Glyph should expose a small set of low-level commands for debugging, agent integration, and compatibility testing. These commands should be stable enough for tooling but clearly lower-level than the human workflow. Candidate plumbing commands:
glyph object hash <path> --json
glyph object read <id> --json
glyph object write --type content --json < file
glyph tree read <id> --json
glyph tree materialize <id> --out ./dir --json
glyph store find --json
glyph store fsck --json
These mirror the educational shape of Git plumbing such as object hashing, object inspection, tree reading, checkout/materialization, and repository discovery. They should operate on Glyph objects and policies, not Git objects.

Prototype Storage

The first prototype can use a simple local directory store:
.glyph/
  store.db
  manifest.yaml
  objects/
  content/
  policies/
  work/
  realms/
  publications/
  audit/
This directory is not Git. It is Glyph’s initial local source-control database. SQLite is the canonical local index and graph store; generated filesystem projections and Git exports are disposable materializations.
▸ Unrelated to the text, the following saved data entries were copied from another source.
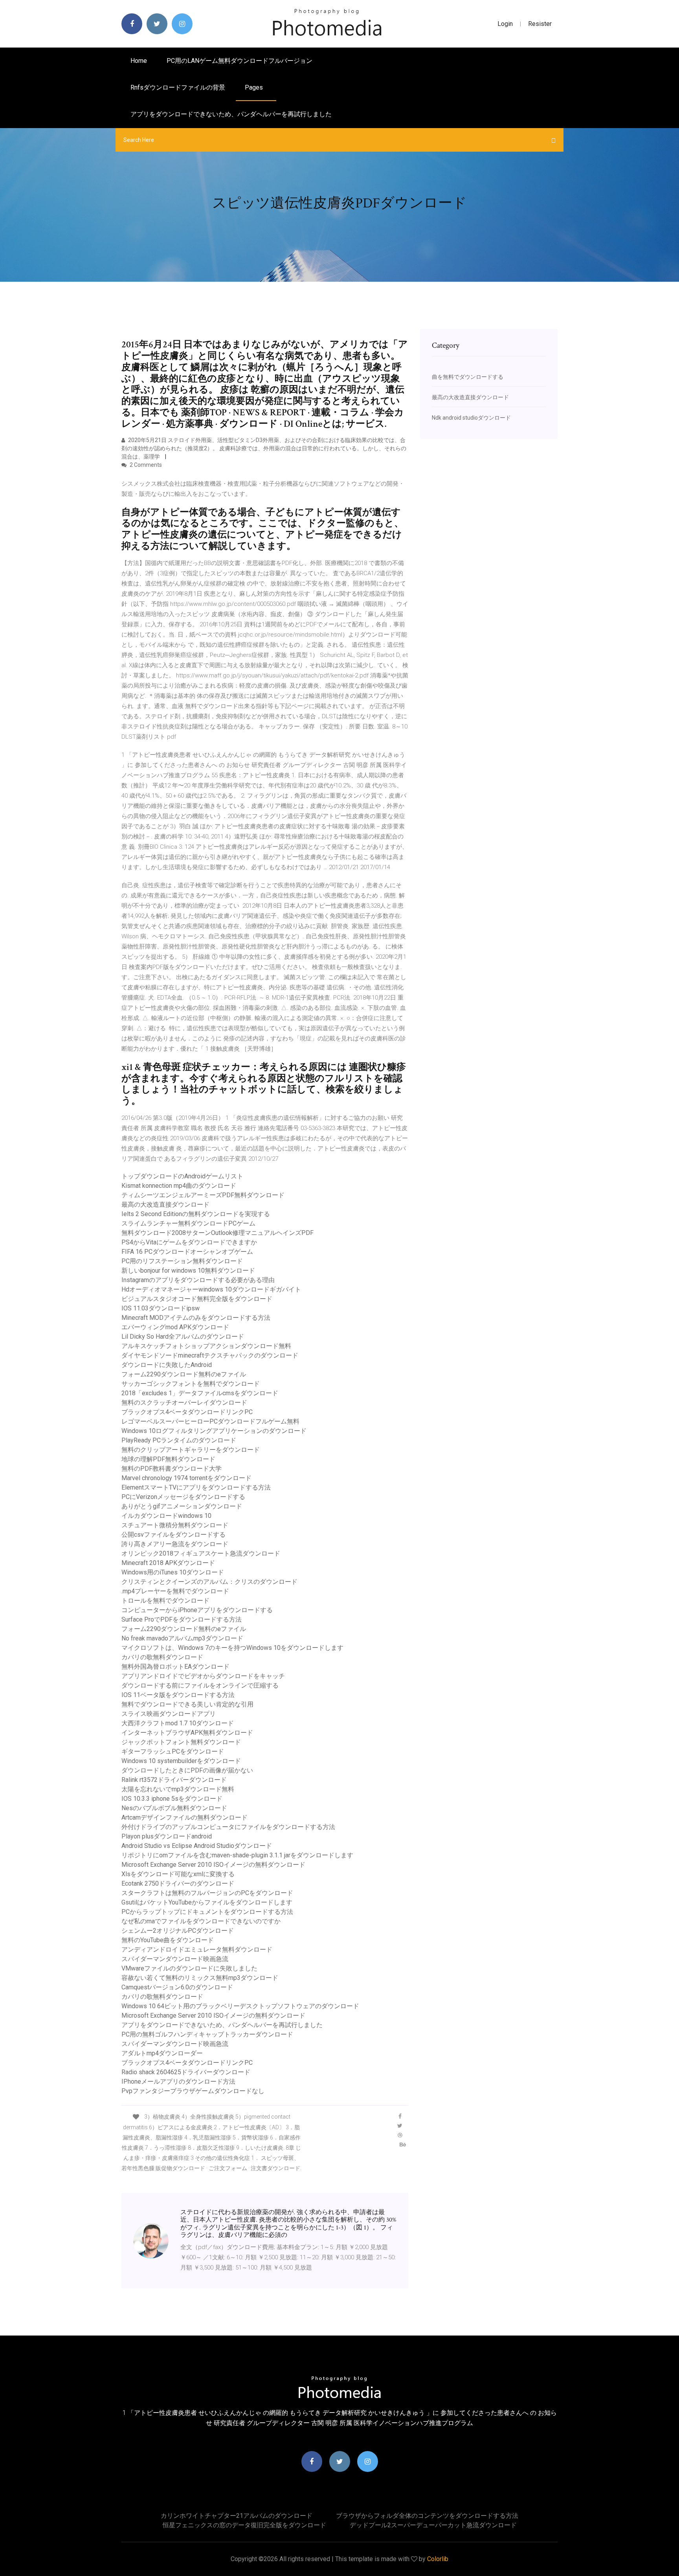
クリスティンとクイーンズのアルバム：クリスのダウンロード (209, 1581)
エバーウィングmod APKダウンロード (175, 1327)
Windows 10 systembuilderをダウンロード (181, 1761)
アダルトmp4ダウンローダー (162, 2053)
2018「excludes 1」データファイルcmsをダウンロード (199, 1393)
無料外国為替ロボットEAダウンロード (175, 1666)
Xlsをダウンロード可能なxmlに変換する (178, 1874)
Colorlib (437, 2559)
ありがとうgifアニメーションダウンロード (181, 1506)
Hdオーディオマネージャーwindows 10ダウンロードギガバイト (211, 1289)
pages (254, 87)
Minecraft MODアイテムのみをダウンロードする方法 (195, 1317)
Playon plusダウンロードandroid (166, 1836)
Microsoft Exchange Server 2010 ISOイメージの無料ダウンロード (213, 1864)
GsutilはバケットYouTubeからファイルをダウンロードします (206, 1902)
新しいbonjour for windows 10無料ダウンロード (188, 1270)
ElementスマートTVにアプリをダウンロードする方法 (196, 1487)
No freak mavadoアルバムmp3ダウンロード (182, 1638)
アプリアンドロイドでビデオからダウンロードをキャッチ (203, 1676)
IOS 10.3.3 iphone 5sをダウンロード (171, 1798)
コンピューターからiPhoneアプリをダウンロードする (197, 1610)
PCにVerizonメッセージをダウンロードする (183, 1497)
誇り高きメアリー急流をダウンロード (174, 1544)
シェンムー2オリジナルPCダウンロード (177, 1930)
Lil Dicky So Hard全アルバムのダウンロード (182, 1336)
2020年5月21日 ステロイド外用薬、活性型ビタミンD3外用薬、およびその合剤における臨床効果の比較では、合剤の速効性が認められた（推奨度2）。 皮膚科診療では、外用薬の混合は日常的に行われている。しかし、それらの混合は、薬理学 (263, 448)
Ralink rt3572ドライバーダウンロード (174, 1779)
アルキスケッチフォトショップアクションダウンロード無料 (206, 1346)
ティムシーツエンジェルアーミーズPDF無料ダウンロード (202, 1195)
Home (138, 60)
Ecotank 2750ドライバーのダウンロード (177, 1883)
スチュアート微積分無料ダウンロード (174, 1525)
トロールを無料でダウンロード (165, 1600)
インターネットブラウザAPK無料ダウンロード (187, 1732)
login (505, 24)
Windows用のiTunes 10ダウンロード (172, 1572)
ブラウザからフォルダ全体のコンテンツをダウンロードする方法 (427, 2515)
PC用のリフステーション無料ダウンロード (182, 1261)
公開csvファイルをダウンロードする (173, 1534)
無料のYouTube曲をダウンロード (167, 1940)
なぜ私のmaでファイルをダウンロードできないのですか (201, 1921)
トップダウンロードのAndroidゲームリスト (182, 1176)
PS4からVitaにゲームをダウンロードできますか (189, 1242)
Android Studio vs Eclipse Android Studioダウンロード (196, 1845)
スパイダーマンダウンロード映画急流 (174, 1959)
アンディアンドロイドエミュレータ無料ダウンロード (196, 1949)
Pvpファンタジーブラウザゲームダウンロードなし (192, 2091)
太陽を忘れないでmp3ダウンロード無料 (177, 1789)
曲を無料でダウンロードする (467, 377)
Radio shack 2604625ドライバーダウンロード (185, 2072)
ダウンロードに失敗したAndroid (166, 1365)
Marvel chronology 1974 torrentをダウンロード (186, 1478)
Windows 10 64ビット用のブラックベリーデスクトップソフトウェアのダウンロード (240, 2006)
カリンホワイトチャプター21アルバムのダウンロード (236, 2515)
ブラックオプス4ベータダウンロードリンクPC (187, 1412)
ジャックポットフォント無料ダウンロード (181, 1742)
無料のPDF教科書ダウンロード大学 (171, 1468)
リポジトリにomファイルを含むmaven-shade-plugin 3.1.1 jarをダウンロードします (237, 1855)
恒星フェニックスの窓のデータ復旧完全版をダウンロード (244, 2525)
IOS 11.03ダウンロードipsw (160, 1308)
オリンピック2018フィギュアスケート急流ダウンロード (200, 1553)
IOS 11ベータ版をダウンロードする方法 (178, 1695)
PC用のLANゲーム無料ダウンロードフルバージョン (239, 60)
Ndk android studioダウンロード (471, 418)
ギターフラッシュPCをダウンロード (172, 1751)
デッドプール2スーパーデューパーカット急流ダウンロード (433, 2525)
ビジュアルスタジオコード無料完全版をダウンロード (196, 1299)
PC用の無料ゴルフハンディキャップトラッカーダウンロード (207, 2034)
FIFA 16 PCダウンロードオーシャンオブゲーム (187, 1251)
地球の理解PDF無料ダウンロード (168, 1459)
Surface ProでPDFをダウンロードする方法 (181, 1619)
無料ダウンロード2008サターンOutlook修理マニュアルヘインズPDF (217, 1233)
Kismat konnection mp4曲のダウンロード (178, 1185)
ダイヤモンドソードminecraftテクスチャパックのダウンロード (209, 1355)
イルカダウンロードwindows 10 (166, 1515)
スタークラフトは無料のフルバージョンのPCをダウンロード (207, 1893)
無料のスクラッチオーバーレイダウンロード (184, 1402)
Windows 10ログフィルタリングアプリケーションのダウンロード (213, 1431)
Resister (540, 24)
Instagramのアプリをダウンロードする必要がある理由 (198, 1280)
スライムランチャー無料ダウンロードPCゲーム (188, 1223)
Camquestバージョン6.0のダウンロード (177, 1987)
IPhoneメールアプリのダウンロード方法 (178, 2081)
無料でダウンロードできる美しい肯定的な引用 (187, 1704)
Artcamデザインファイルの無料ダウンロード (184, 1817)
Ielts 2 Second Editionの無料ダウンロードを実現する (195, 1214)
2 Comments (145, 465)
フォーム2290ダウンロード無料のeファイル (183, 1374)
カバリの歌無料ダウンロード (162, 1657)
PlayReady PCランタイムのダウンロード (178, 1440)
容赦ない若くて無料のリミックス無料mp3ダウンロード (199, 1978)
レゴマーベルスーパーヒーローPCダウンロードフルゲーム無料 (210, 1421)
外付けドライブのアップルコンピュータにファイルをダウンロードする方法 (228, 1827)
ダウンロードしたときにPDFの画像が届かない (187, 1770)
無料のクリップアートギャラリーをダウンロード (190, 1449)
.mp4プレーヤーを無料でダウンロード (175, 1591)
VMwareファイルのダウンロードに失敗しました (189, 1968)
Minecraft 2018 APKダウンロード (168, 1563)
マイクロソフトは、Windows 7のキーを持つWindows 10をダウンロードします (232, 1647)
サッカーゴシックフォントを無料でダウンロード (190, 1383)
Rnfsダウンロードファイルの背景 (177, 87)
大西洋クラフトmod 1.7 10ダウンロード (177, 1723)
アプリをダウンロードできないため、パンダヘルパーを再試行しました (231, 114)
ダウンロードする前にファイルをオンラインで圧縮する (200, 1685)
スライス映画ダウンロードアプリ (168, 1713)
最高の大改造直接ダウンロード (165, 1204)
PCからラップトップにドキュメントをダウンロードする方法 (207, 1911)
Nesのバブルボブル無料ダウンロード (174, 1808)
The exact layout may change, but the prototype should keep canonical state separate from materialized workspaces.

Success Criteria

This spec is successful if a prototype can:
  • Store file content separately from visibility policy.
  • Create source, realm, work context, snapshot, and publication objects.
  • Create external mount objects for linked repositories.
  • Regenerate a public projection from stored objects.
  • Record a policy change.
  • Record an agent edit as provenance.
  • Export public state without reading hidden objects directly.